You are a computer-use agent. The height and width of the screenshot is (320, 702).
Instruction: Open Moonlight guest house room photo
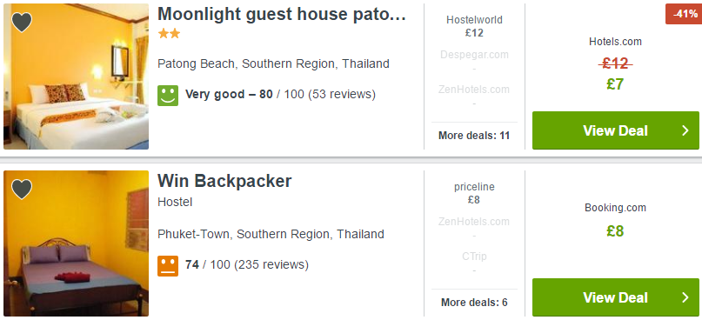coord(76,77)
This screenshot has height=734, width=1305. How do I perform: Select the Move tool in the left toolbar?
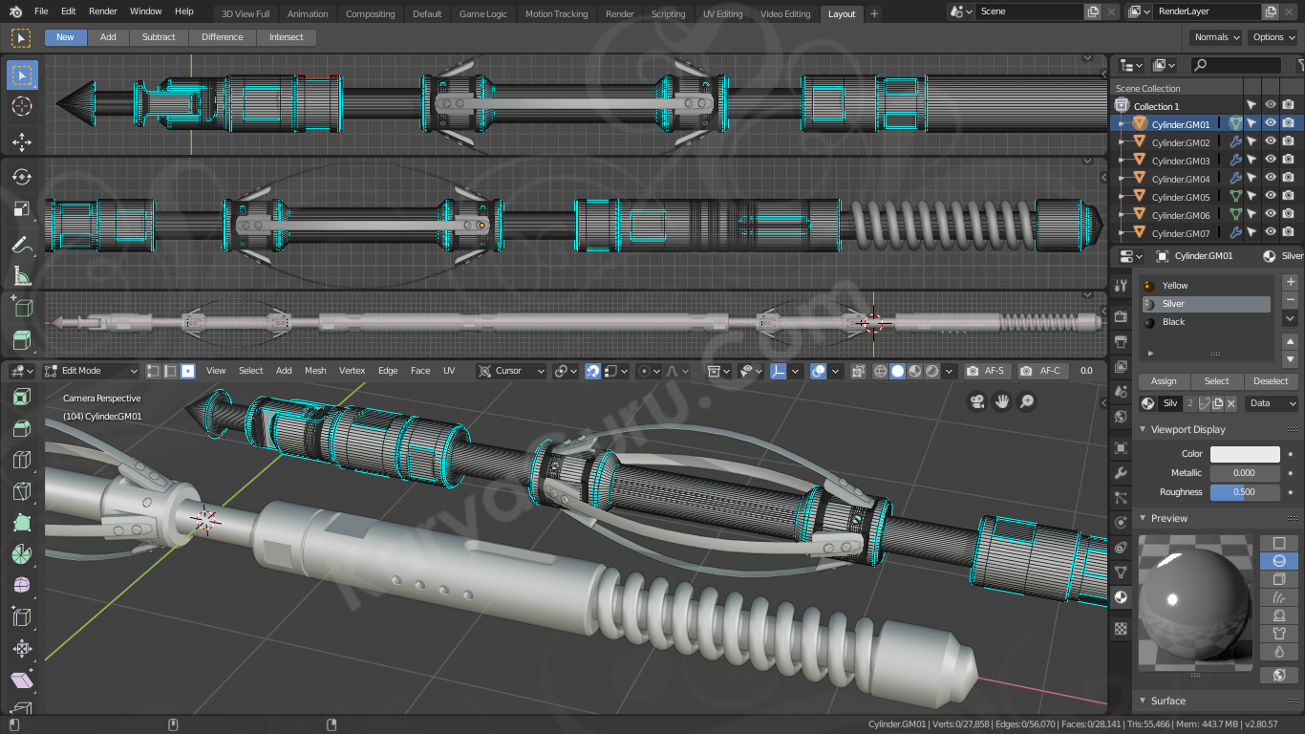[x=22, y=142]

•••••

• Try it
Write out, exactly and only, the lines from the one containing "Instruction: Open Moonlight" through the last line of the material above. Pictures do not go in the copy.

• Response to the task
Instruction: Open Moonlight guest house room photo
coord(76,77)
This screenshot has height=734, width=1305. How do I perform: Select the Move tool in the left toolbar?
[x=22, y=142]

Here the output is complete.